Exercise:
Output all of the entries beneath, exactly as written.
┄┄┄┄┄┄┄┄┄┄┄┄┄┄┄┄┄┄┄┄
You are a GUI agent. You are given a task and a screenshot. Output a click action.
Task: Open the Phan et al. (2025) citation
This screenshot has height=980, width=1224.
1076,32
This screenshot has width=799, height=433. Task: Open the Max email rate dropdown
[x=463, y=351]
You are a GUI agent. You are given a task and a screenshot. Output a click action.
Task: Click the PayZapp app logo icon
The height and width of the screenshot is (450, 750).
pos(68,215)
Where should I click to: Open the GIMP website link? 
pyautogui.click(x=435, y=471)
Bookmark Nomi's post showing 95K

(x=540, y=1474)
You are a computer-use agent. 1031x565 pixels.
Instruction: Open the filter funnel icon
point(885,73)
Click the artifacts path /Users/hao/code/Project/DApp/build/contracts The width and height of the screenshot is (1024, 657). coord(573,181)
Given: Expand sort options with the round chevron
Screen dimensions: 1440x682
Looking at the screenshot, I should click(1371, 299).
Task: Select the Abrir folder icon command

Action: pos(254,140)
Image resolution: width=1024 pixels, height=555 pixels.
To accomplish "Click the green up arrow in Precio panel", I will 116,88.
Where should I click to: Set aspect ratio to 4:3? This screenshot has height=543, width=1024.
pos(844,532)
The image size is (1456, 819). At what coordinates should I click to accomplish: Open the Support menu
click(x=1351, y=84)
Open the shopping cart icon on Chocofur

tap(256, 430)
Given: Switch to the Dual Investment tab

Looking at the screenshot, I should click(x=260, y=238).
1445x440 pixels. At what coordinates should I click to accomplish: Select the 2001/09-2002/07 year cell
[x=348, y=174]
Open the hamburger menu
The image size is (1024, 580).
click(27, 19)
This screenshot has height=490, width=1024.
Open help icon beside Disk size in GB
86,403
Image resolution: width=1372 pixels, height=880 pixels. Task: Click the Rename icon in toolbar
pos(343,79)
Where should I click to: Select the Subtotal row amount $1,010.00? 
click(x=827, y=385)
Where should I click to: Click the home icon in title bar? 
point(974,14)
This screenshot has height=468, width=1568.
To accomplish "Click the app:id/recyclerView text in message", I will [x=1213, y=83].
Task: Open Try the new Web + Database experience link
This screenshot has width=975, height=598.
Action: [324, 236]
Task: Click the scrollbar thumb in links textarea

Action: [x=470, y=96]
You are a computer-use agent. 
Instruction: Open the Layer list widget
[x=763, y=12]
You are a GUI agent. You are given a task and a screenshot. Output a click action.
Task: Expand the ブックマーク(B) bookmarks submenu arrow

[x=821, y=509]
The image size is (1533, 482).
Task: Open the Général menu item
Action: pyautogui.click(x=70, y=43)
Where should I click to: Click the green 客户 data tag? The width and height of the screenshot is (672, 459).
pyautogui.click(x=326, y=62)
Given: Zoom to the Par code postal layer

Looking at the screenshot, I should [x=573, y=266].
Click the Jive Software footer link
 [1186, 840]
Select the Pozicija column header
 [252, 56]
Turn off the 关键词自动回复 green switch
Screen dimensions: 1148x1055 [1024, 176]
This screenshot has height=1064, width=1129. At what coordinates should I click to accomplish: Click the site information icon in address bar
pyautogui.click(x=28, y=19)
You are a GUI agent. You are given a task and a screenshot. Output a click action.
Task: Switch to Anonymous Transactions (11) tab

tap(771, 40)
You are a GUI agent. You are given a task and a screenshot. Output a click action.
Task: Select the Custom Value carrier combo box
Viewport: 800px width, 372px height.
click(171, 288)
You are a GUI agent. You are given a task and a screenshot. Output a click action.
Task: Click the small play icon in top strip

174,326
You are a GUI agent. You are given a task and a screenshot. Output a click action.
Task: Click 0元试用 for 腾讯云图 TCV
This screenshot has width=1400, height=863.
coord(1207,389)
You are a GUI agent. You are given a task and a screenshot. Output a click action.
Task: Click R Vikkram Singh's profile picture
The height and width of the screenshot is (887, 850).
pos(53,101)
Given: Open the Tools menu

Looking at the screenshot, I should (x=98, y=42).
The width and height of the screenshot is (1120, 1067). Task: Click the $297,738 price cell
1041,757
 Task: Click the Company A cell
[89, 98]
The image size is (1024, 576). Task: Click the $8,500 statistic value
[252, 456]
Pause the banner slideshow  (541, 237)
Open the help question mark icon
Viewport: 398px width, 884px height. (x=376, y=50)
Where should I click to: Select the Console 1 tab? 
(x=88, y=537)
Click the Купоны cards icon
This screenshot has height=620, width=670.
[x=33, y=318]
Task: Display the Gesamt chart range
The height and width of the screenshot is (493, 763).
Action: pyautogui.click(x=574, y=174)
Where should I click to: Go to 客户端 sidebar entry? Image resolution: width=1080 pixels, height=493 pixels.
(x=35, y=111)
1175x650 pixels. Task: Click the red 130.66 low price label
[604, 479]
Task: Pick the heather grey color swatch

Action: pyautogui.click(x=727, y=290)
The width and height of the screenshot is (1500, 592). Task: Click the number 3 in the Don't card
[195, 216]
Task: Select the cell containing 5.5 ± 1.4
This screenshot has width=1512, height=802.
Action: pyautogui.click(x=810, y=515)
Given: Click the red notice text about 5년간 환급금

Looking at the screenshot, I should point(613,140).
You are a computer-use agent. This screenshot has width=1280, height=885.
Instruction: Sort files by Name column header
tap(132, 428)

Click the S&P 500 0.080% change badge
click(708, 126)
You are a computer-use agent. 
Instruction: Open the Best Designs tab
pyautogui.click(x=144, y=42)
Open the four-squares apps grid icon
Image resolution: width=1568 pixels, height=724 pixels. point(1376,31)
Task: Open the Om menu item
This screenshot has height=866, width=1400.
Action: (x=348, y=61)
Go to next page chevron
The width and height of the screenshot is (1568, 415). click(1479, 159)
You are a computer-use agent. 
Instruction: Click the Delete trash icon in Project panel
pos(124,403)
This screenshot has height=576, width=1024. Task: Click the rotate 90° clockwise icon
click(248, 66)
┄┄┄┄┄┄┄┄┄┄┄┄┄┄┄┄┄┄┄┄
Answer space:
You are a GUI agent. You are given a task and a screenshot. Output a click action.
Task: Open the Phan et al. (2025) citation
This screenshot has height=980, width=1224.
1076,32
This screenshot has width=799, height=433. Task: Open the Max email rate dropdown
[x=463, y=351]
You are a GUI agent. You are given a task and a screenshot. Output a click action.
Task: Click the PayZapp app logo icon
The height and width of the screenshot is (450, 750).
pos(68,215)
Where should I click to: Open the GIMP website link? 
pyautogui.click(x=435, y=471)
Bookmark Nomi's post showing 95K

(x=540, y=1474)
You are a computer-use agent. 1031x565 pixels.
Instruction: Open the filter funnel icon
point(885,73)
Click the artifacts path /Users/hao/code/Project/DApp/build/contracts The width and height of the screenshot is (1024, 657). coord(573,181)
Given: Expand sort options with the round chevron
Screen dimensions: 1440x682
Looking at the screenshot, I should click(1371, 299).
Task: Select the Abrir folder icon command

Action: pos(254,140)
Image resolution: width=1024 pixels, height=555 pixels.
To accomplish "Click the green up arrow in Precio panel", I will 116,88.
Where should I click to: Set aspect ratio to 4:3? This screenshot has height=543, width=1024.
pos(844,532)
The image size is (1456, 819). At what coordinates should I click to accomplish: Open the Support menu
click(x=1351, y=84)
Open the shopping cart icon on Chocofur

tap(256, 430)
Given: Switch to the Dual Investment tab

Looking at the screenshot, I should click(x=260, y=238).
1445x440 pixels. At what coordinates should I click to accomplish: Select the 2001/09-2002/07 year cell
[x=348, y=174]
Open the hamburger menu
The image size is (1024, 580).
click(27, 19)
This screenshot has height=490, width=1024.
Open help icon beside Disk size in GB
86,403
Image resolution: width=1372 pixels, height=880 pixels. Task: Click the Rename icon in toolbar
pos(343,79)
Where should I click to: Select the Subtotal row amount $1,010.00? 
click(x=827, y=385)
Where should I click to: Click the home icon in title bar? 
point(974,14)
This screenshot has height=468, width=1568.
To accomplish "Click the app:id/recyclerView text in message", I will [x=1213, y=83].
Task: Open Try the new Web + Database experience link
This screenshot has width=975, height=598.
Action: [324, 236]
Task: Click the scrollbar thumb in links textarea

Action: [x=470, y=96]
You are a computer-use agent. 
Instruction: Open the Layer list widget
[x=763, y=12]
You are a GUI agent. You are given a task and a screenshot. Output a click action.
Task: Expand the ブックマーク(B) bookmarks submenu arrow

[x=821, y=509]
The image size is (1533, 482).
Task: Open the Général menu item
Action: pyautogui.click(x=70, y=43)
Where should I click to: Click the green 客户 data tag? The width and height of the screenshot is (672, 459).
pyautogui.click(x=326, y=62)
Given: Zoom to the Par code postal layer

Looking at the screenshot, I should [x=573, y=266].
Click the Jive Software footer link
 [1186, 840]
Select the Pozicija column header
 [252, 56]
Turn off the 关键词自动回复 green switch
Screen dimensions: 1148x1055 [1024, 176]
This screenshot has height=1064, width=1129. At what coordinates should I click to accomplish: Click the site information icon in address bar
pyautogui.click(x=28, y=19)
You are a GUI agent. You are given a task and a screenshot. Output a click action.
Task: Switch to Anonymous Transactions (11) tab

tap(771, 40)
You are a GUI agent. You are given a task and a screenshot. Output a click action.
Task: Select the Custom Value carrier combo box
Viewport: 800px width, 372px height.
click(171, 288)
You are a GUI agent. You are given a task and a screenshot. Output a click action.
Task: Click the small play icon in top strip

174,326
You are a GUI agent. You are given a task and a screenshot. Output a click action.
Task: Click 0元试用 for 腾讯云图 TCV
This screenshot has width=1400, height=863.
coord(1207,389)
You are a GUI agent. You are given a task and a screenshot. Output a click action.
Task: Click R Vikkram Singh's profile picture
The height and width of the screenshot is (887, 850).
pos(53,101)
Given: Open the Tools menu

Looking at the screenshot, I should (x=98, y=42).
The width and height of the screenshot is (1120, 1067). Task: Click the $297,738 price cell
1041,757
 Task: Click the Company A cell
[89, 98]
The image size is (1024, 576). Task: Click the $8,500 statistic value
[252, 456]
Pause the banner slideshow  (541, 237)
Open the help question mark icon
Viewport: 398px width, 884px height. (x=376, y=50)
Where should I click to: Select the Console 1 tab? 
(x=88, y=537)
Click the Купоны cards icon
This screenshot has height=620, width=670.
[x=33, y=318]
Task: Display the Gesamt chart range
The height and width of the screenshot is (493, 763).
Action: pyautogui.click(x=574, y=174)
Where should I click to: Go to 客户端 sidebar entry? Image resolution: width=1080 pixels, height=493 pixels.
(x=35, y=111)
1175x650 pixels. Task: Click the red 130.66 low price label
[604, 479]
Task: Pick the heather grey color swatch

Action: pyautogui.click(x=727, y=290)
The width and height of the screenshot is (1500, 592). Task: Click the number 3 in the Don't card
[195, 216]
Task: Select the cell containing 5.5 ± 1.4
This screenshot has width=1512, height=802.
Action: pyautogui.click(x=810, y=515)
Given: Click the red notice text about 5년간 환급금

Looking at the screenshot, I should point(613,140).
You are a computer-use agent. This screenshot has width=1280, height=885.
Instruction: Sort files by Name column header
tap(132, 428)

Click the S&P 500 0.080% change badge
click(708, 126)
You are a computer-use agent. 
Instruction: Open the Best Designs tab
pyautogui.click(x=144, y=42)
Open the four-squares apps grid icon
Image resolution: width=1568 pixels, height=724 pixels. point(1376,31)
Task: Open the Om menu item
This screenshot has height=866, width=1400.
Action: (x=348, y=61)
Go to next page chevron
The width and height of the screenshot is (1568, 415). click(1479, 159)
You are a computer-use agent. 
Instruction: Click the Delete trash icon in Project panel
pos(124,403)
This screenshot has height=576, width=1024. Task: Click the rotate 90° clockwise icon
click(248, 66)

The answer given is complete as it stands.